6] When someone says that the process of life and death that gave us the physical substance of our universe is also the basis of the creation of life here he must be animal hating sadistic psychopath who cannot belieive in a God of love and grace and is lying when he says that non-violence characterizes the children of the heavenly father for one must always recognize that peace and freedom are only obtained over the bodies of 1/3 of the angels of heaven and the eternal physical and violent struggle against those who would practice violence.
I really cannot understand you Sean. Your ways are way beyond me. I am just sorry that Bob seems to be drawn into your twighlight zone.
Grace
Avondale College Arguing in Favor of Darwinian Evolution?
@Sean Pitman: sorry but your curious amalgam of magic and biology is not really comprehensible to me as a biologist or as a Christian . it. is neither logical or biologically feasible
Avondale College Arguing in Favor of Darwinian Evolution?

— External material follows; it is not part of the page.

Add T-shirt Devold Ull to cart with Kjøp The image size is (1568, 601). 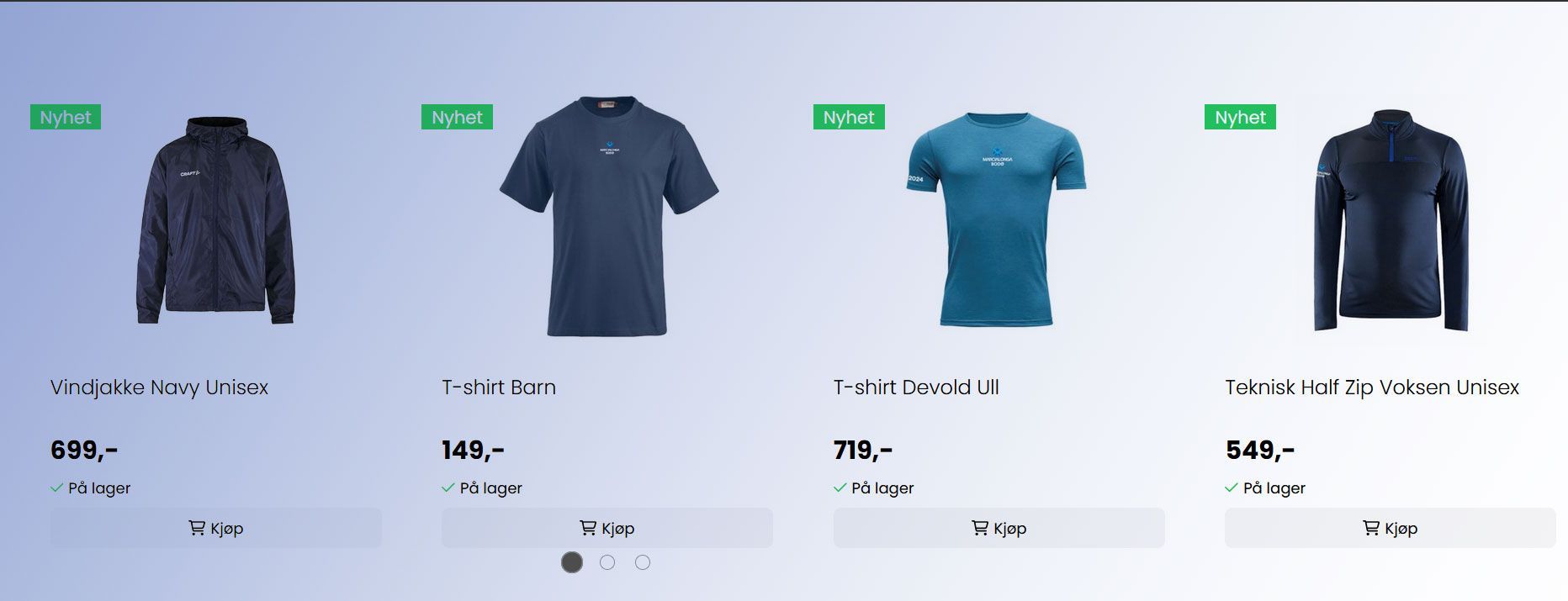(999, 528)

Sean Pitman: However, according to the Bible and Ellen White, before the Fall God specifically directed nature so that all sentient life was protected in a manner that there was no suffering or death. By eating from the “Tree of Life” God provided constant renewal and regeneration that worked against what would otherwise be inevitable entropic changes, decay, and death. It was by deliberately stepping away from the true Source of eternal life that mankind stepped away from God and into the full workings of mindless natural law alone – which does in fact inevitably lead to suffering and death.

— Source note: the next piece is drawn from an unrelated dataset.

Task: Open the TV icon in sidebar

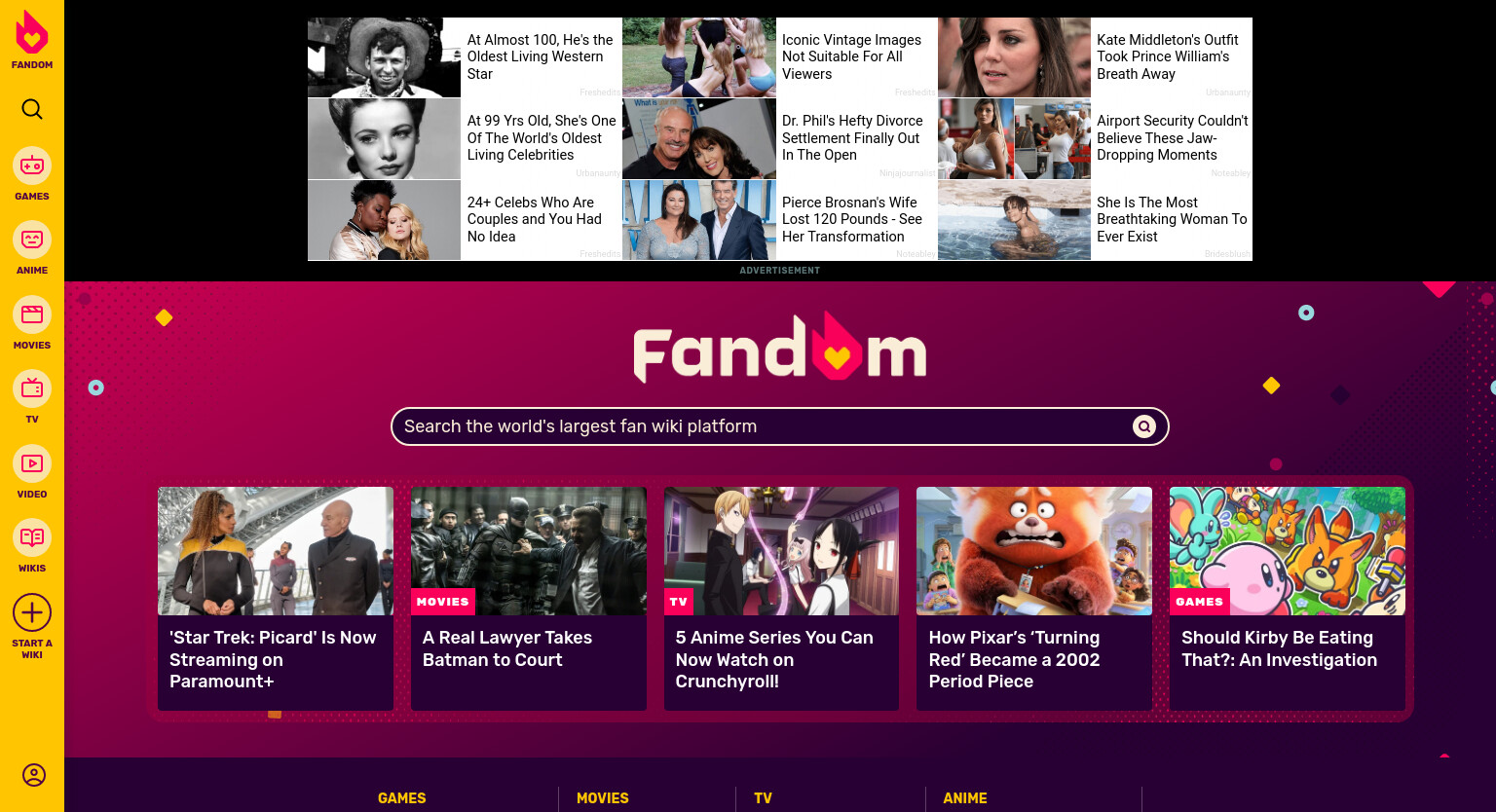Action: (32, 388)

And this interpretation is precisely why you need a theodicy. Where is the justice in killing all for the sake of the sins of one woman+man? It makes no sense logically. If they were conditionally immortal because of eating of the tree of life then did all the animals in all the world congregate around this tree like beasts around a water hole on the serengeti. how exactly do you as you are wont to do translate the account into a literal reality. And which beast had to come and eat. Or was it symbolic? Oh now that’s a thought.
Avondale College Arguing in Favor of Darwinian Evolution?

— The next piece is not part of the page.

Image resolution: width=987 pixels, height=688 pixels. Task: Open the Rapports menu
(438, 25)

Sean Pitman: Come on now. Even I can imagine limitations to reproduction or the turnover of sentient carbon-based life. Surely you can at least imagine something similar? I know God can since such a world is described in the Bible and in the writings of Ellen White. Think about it…
Of course I have. This is not simply about reproduction. That is trivial. This is about metabolic process. Show me a carbon based life form that does not grow or metabolize anything and I will show you an organism in stasis as a spore “living” millions of year in amber. That is; effectively dead.
Real life cannot exist without metabolic process in a carbon based world and God has sanctified all this by a process of making good out of evil from the death of one comes life for others. Just as in the biological world so in the spiritual. By his death we have life. Just as God sanctified the practice of sacrifice of appeasement practiced by most cultures for thousands of years before and showed that in the Judeo-Christian tradition these same acts of sacrifice were emblematic of a monotheistic God that would become incarnate and bring life from death. So also he took the preceding accounts of creation derived as they were of the mesopotamian valley and recast it as an account of the monotheistic God who is above all but comes and dwells among us to become one of us. Participating in our life and death but showing us the importance of the transcendent life of the spirit that supercedes carbon based life and its inherent death. It is no fairy tale of 6 impossible things before breakfast. It is not pie in the sky by and by. It is rooted in a real world and it is about the transcendence of love and grace that is acted out in a real physical world by the incarnate God and us as we follow as His disciples.
That is the message I get from the images and visions of the Canon and EG White. But of course I read it for the message that it conveys not as a scientific text. That is where we fundamentally differ.